→ **Page**:
_ _ _

Basically. People watch things they know they'll hate, just so they can say "Yeah, I saw that too," then bitch about things they knew about going in. Probably the best example recently would be the bullet curving from Wanted. It was the framing device for every trailer, every single TV spot, and an intergral part of the movie's story (such as it was)... so what's the first complaint from everybody who saw it? The absurdity of the bullet curving concept, naturally. Like it was sprung on them halfway through.


----------



## Term_the_Schmuck (Feb 24, 2009)

Here's my thing: I love the movie Deja Vu.  It's premise of time traveling is completely unrealistic but it presents itself in such a way that it seems plausible.  Same thing with Frequency.  It's a lot easier to suspend disbelief when a movie doesn't just start having people time traveling for no reason or interacting with the past and tries to bend the rules of science to do so while advancing the plot.  That's what I'd mean when I say I want something to be more realistic, not just accepting that things are just the way they are.

_ _ _

→ **Records**:
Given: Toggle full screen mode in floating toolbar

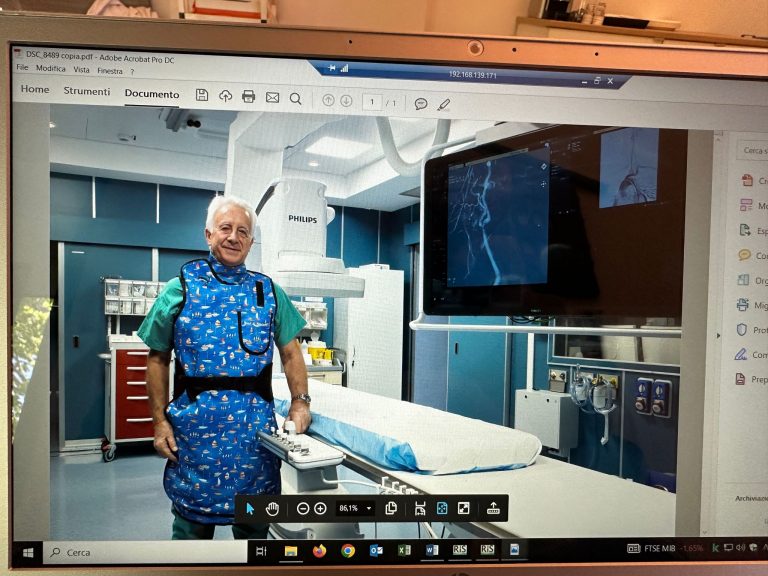Looking at the screenshot, I should [464, 508].
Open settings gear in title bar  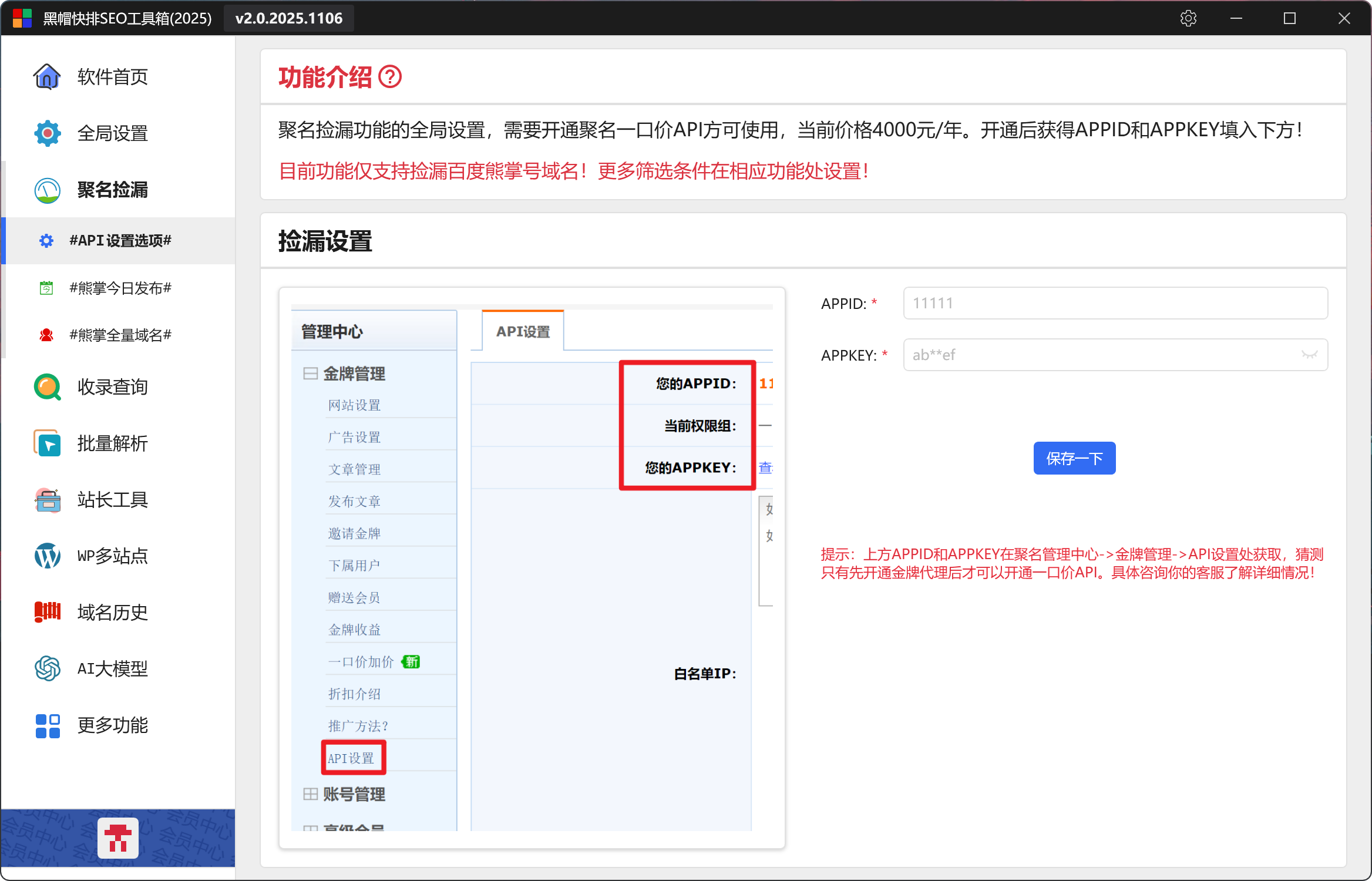click(1188, 18)
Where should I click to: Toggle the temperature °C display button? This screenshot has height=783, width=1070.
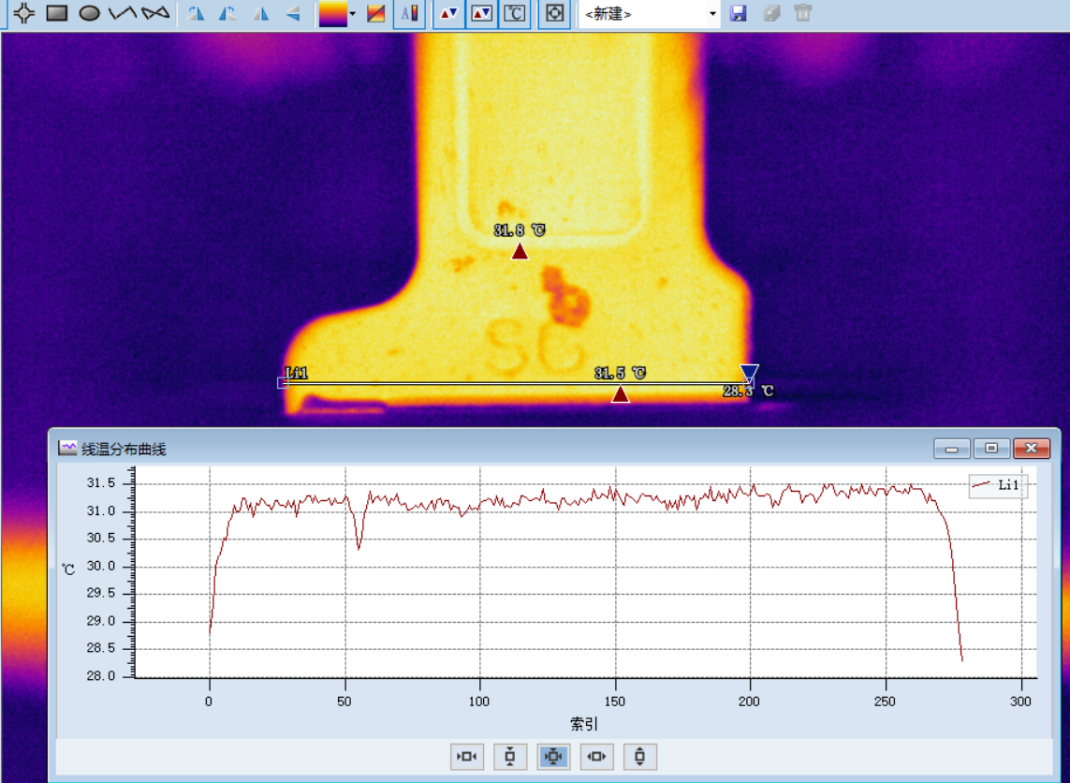coord(514,14)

_ _ _

→ **Description of the task**: Reproduce the passage of the movie thread between "Here's my thing: I" and "way they are.", inclusive, word for word. The records have no connection to the movie thread.

→ **Exercise solution**:
Here's my thing: I love the movie Deja Vu.  It's premise of time traveling is completely unrealistic but it presents itself in such a way that it seems plausible.  Same thing with Frequency.  It's a lot easier to suspend disbelief when a movie doesn't just start having people time traveling for no reason or interacting with the past and tries to bend the rules of science to do so while advancing the plot.  That's what I'd mean when I say I want something to be more realistic, not just accepting that things are just the way they are.